**WHAT TO WORK ON:** Can you transcribe every one of the records below word for word, without changing anything?

**INPUT RECORDS:**
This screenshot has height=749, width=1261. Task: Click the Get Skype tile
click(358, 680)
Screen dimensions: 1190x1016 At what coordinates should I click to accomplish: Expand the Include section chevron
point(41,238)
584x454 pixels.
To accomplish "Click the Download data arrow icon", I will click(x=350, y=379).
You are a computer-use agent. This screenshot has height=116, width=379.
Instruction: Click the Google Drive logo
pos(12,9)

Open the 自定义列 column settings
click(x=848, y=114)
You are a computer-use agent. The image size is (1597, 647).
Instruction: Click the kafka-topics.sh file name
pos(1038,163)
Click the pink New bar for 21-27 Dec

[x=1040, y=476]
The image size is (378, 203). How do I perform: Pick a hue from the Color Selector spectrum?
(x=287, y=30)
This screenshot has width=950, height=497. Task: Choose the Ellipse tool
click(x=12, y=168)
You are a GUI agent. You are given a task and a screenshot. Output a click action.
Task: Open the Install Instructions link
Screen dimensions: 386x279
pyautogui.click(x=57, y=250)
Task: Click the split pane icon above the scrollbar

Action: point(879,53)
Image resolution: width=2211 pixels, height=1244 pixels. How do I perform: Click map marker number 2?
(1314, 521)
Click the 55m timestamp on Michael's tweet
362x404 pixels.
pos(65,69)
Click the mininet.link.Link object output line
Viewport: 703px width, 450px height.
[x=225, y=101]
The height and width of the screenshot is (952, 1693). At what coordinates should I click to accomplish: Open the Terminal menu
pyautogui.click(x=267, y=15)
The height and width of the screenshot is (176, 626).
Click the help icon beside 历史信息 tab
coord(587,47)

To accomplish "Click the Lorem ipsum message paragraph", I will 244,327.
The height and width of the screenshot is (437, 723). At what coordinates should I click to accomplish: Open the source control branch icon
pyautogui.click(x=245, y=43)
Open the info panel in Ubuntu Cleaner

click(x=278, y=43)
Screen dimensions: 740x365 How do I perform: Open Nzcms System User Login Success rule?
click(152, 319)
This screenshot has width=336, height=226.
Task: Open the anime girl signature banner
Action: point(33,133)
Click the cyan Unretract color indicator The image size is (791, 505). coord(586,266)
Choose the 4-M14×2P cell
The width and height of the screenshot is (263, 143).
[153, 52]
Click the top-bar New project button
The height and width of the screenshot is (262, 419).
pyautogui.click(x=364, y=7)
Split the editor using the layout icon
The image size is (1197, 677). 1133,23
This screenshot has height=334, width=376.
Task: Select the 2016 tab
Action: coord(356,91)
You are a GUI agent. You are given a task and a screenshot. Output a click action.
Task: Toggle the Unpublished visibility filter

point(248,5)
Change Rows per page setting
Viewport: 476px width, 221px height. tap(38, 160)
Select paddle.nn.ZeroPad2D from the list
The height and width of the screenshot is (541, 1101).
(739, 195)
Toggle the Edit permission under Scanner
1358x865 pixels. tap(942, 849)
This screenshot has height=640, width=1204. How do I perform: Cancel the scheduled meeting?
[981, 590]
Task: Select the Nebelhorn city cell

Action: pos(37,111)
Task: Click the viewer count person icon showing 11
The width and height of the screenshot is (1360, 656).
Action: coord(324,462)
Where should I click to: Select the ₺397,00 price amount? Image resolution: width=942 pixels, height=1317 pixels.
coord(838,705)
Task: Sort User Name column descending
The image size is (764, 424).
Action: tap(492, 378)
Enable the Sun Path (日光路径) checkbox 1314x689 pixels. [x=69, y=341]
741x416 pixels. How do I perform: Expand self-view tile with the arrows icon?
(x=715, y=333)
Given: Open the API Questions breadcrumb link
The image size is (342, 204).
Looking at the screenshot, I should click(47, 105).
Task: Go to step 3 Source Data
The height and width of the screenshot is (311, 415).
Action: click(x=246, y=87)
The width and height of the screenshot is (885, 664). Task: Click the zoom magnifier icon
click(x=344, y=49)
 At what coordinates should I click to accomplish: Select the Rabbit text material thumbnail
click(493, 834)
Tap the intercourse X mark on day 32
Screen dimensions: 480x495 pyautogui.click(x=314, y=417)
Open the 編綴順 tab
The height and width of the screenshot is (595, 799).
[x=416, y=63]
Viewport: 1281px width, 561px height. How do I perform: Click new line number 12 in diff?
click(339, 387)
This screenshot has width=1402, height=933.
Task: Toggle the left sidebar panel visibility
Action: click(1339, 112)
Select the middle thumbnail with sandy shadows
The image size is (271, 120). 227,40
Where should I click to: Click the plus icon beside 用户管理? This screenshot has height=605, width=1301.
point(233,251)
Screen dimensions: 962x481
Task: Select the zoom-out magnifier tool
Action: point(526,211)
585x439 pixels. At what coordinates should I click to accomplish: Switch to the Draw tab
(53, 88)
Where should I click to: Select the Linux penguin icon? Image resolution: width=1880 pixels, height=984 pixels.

**ANSWER TO THE PROBLEM:**
This screenshot has height=749, width=1261. Task: Click the Get Skype tile
click(358, 680)
Screen dimensions: 1190x1016 At what coordinates should I click to accomplish: Expand the Include section chevron
point(41,238)
584x454 pixels.
To accomplish "Click the Download data arrow icon", I will click(x=350, y=379).
You are a computer-use agent. This screenshot has height=116, width=379.
Instruction: Click the Google Drive logo
pos(12,9)

Open the 自定义列 column settings
click(x=848, y=114)
You are a computer-use agent. The image size is (1597, 647).
Instruction: Click the kafka-topics.sh file name
pos(1038,163)
Click the pink New bar for 21-27 Dec

[x=1040, y=476]
The image size is (378, 203). How do I perform: Pick a hue from the Color Selector spectrum?
(x=287, y=30)
This screenshot has width=950, height=497. Task: Choose the Ellipse tool
click(x=12, y=168)
You are a GUI agent. You are given a task and a screenshot. Output a click action.
Task: Open the Install Instructions link
Screen dimensions: 386x279
pyautogui.click(x=57, y=250)
Task: Click the split pane icon above the scrollbar

Action: point(879,53)
Image resolution: width=2211 pixels, height=1244 pixels. How do I perform: Click map marker number 2?
(1314, 521)
Click the 55m timestamp on Michael's tweet
362x404 pixels.
pos(65,69)
Click the mininet.link.Link object output line
Viewport: 703px width, 450px height.
[x=225, y=101]
The height and width of the screenshot is (952, 1693). At what coordinates should I click to accomplish: Open the Terminal menu
pyautogui.click(x=267, y=15)
The height and width of the screenshot is (176, 626).
Click the help icon beside 历史信息 tab
coord(587,47)

To accomplish "Click the Lorem ipsum message paragraph", I will 244,327.
The height and width of the screenshot is (437, 723). At what coordinates should I click to accomplish: Open the source control branch icon
pyautogui.click(x=245, y=43)
Open the info panel in Ubuntu Cleaner

click(x=278, y=43)
Screen dimensions: 740x365 How do I perform: Open Nzcms System User Login Success rule?
click(152, 319)
This screenshot has width=336, height=226.
Task: Open the anime girl signature banner
Action: point(33,133)
Click the cyan Unretract color indicator The image size is (791, 505). coord(586,266)
Choose the 4-M14×2P cell
The width and height of the screenshot is (263, 143).
[153, 52]
Click the top-bar New project button
The height and width of the screenshot is (262, 419).
pyautogui.click(x=364, y=7)
Split the editor using the layout icon
The image size is (1197, 677). 1133,23
This screenshot has height=334, width=376.
Task: Select the 2016 tab
Action: coord(356,91)
You are a GUI agent. You are given a task and a screenshot. Output a click action.
Task: Toggle the Unpublished visibility filter

point(248,5)
Change Rows per page setting
Viewport: 476px width, 221px height. tap(38, 160)
Select paddle.nn.ZeroPad2D from the list
The height and width of the screenshot is (541, 1101).
(739, 195)
Toggle the Edit permission under Scanner
1358x865 pixels. tap(942, 849)
This screenshot has height=640, width=1204. How do I perform: Cancel the scheduled meeting?
[981, 590]
Task: Select the Nebelhorn city cell

Action: pos(37,111)
Task: Click the viewer count person icon showing 11
The width and height of the screenshot is (1360, 656).
Action: coord(324,462)
Where should I click to: Select the ₺397,00 price amount? Image resolution: width=942 pixels, height=1317 pixels.
coord(838,705)
Task: Sort User Name column descending
The image size is (764, 424).
Action: tap(492, 378)
Enable the Sun Path (日光路径) checkbox 1314x689 pixels. [x=69, y=341]
741x416 pixels. How do I perform: Expand self-view tile with the arrows icon?
(x=715, y=333)
Given: Open the API Questions breadcrumb link
The image size is (342, 204).
Looking at the screenshot, I should click(47, 105).
Task: Go to step 3 Source Data
The height and width of the screenshot is (311, 415).
Action: click(x=246, y=87)
The width and height of the screenshot is (885, 664). Task: Click the zoom magnifier icon
click(x=344, y=49)
 At what coordinates should I click to accomplish: Select the Rabbit text material thumbnail
click(493, 834)
Tap the intercourse X mark on day 32
Screen dimensions: 480x495 pyautogui.click(x=314, y=417)
Open the 編綴順 tab
The height and width of the screenshot is (595, 799).
[x=416, y=63]
Viewport: 1281px width, 561px height. How do I perform: Click new line number 12 in diff?
click(339, 387)
This screenshot has width=1402, height=933.
Task: Toggle the left sidebar panel visibility
Action: click(1339, 112)
Select the middle thumbnail with sandy shadows
The image size is (271, 120). 227,40
Where should I click to: Click the plus icon beside 用户管理? This screenshot has height=605, width=1301.
point(233,251)
Screen dimensions: 962x481
Task: Select the zoom-out magnifier tool
Action: point(526,211)
585x439 pixels. At what coordinates should I click to accomplish: Switch to the Draw tab
(53, 88)
Where should I click to: Select the Linux penguin icon? Image resolution: width=1880 pixels, height=984 pixels.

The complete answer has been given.